Given these obstacles, in particular Americans’ abhorrence of anything resembling a surveillance state, Romer’s plan instead relies on an enormous increase in testing — 22 million tests per day — in order to be able to test the entire country every 14 days. But right now, the U.S. is hardly reaching a few million tests per week, and already struggling with test shortages, so this plan is almost definitely unfeasible. The “middle ground” between Romer’s plan and the two detailed above is the one from the American Enterprise Institute, but its major downside is that it would essentially require a continued oscillation between complete and more relaxed social distancing measures until a vaccine is readily available. The idea that the current administration would be willing to basically re-close the country after opening it up seems unlikely, especially considering the president’s election-year people-pleasing agenda.
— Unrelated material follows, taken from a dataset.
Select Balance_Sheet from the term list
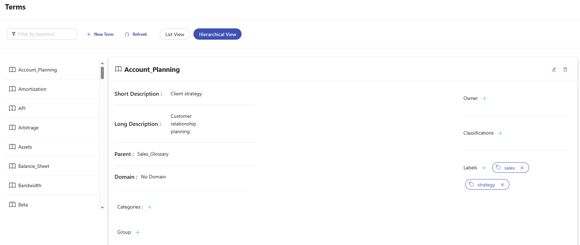tap(34, 166)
Even with the more feasible plans, there are massive trade-offs to make. On the one hand, we have the lives that will be lost to COVID if we open the country back up too soon, and on the other, we have the livelihoods (and possible lives) that will be destroyed without income if the economy doesn’t rebound in the coming weeks and months. And to make matters worse, low-income individuals tend to be the ones most impacted by the lockdown; just one exhibit of this phenomenon is the fact that only 47% of private-sector workers making the bottom 25% of wages have paid sick leave (as compared to 90% of workers in the top 25%). The business and professional classes can generally continue their work online, but that’s not true for plenty of lower-paying jobs — so the people who most need to keep their jobs to keep their livelihoods are the ones losing them the longer the country stays shuttered.

So, when is the cost of lives lost by opening the country equal to the devastating consequences of keeping it shut down? How do we measure a potential egregious loss of privacy for the whole nation against more deaths or the chaos of oscillations between open and closed? And who, if anyone, has the ethical authority to make these tangled choices?